Onde poucas horas de mística felicidade são interrompidas por um ato sumamente sangrento.

Símbolo ora do demônio ora de Cristo ressuscitado, nenhum animal é mais falso que o galo. A nossa ordem conheceu-os preguiçosos, que não cantavam ao nascer do Sol. E por outro lado, especialmente nos dias de Inverno, o ofício de matinas tem lugar quando é ainda noite plena e a natureza está toda adormecida, pelo que o monge deve levantar-se na obscuridade e longamente na obscuridade rezar, esperando o dia e iluminando as trevas com a chama da devoção. Por isso, sabiamente, o costume predispôs vigilantes que não se deitam com os seus irmãos, mas passam a noite recitando ritmicamente um número exato de salmos que lhes dá a medida do tempo decorrido, de modo que, ao fim das horas votadas ao sono dos outros, aos outros dão o sinal da vigília.

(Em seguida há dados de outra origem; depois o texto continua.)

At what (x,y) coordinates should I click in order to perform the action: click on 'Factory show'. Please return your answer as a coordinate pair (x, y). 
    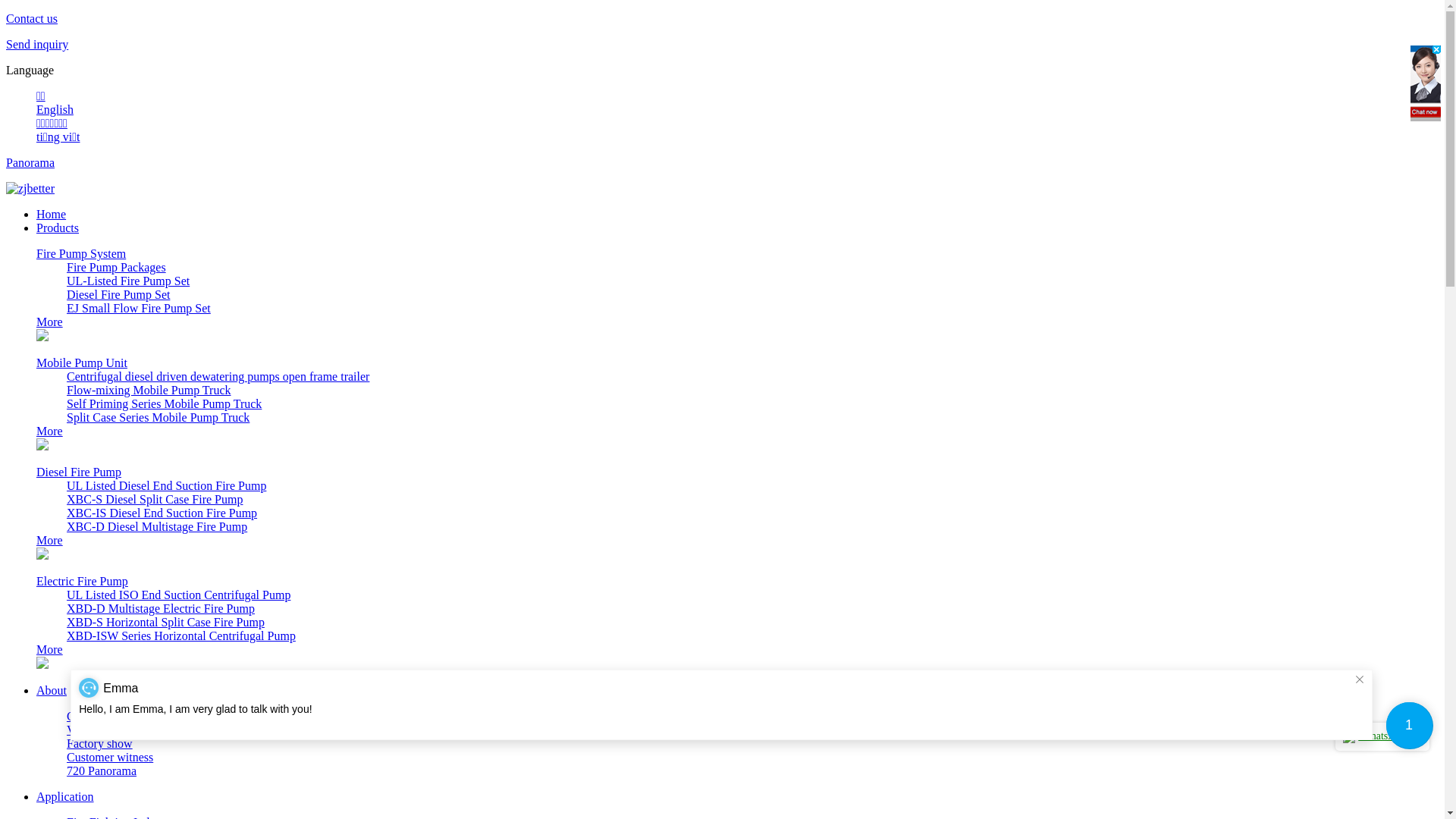
    Looking at the image, I should click on (99, 742).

Portanto, naquela noite fomos acordados por aqueles que percorriam o dormitório e a casa dos peregrinos tocando uma campainha, enquanto um ia de cela em cela gritando o Benedicamus Domino, a que cada um respondia Deo gratias.

Guilherme e eu ativemo-nos ao uso beneditino: em menos de meia hora preparamonos para afrontar o novo dia. a seguir descemos ao coro, onde os monges esperavam prostrados por terra, recitando os primeiros quinze salmos, até que entraram os noviços conduzidos pelo seu mestre. Em seguida cada um se sentou na sua própria estala e o coro entoou Domine labia mea aperies et os meum annuntiabit laudem tuam. O grito subiu até às abóbadas da igreja como a súplica de uma criança. Dois monges subiram ao púlpito e deram voz ao salmo noventa e quatro, Venite exultemus, a que se seguiram os outros prescritos. E eu senti o ardor de uma fé renovada.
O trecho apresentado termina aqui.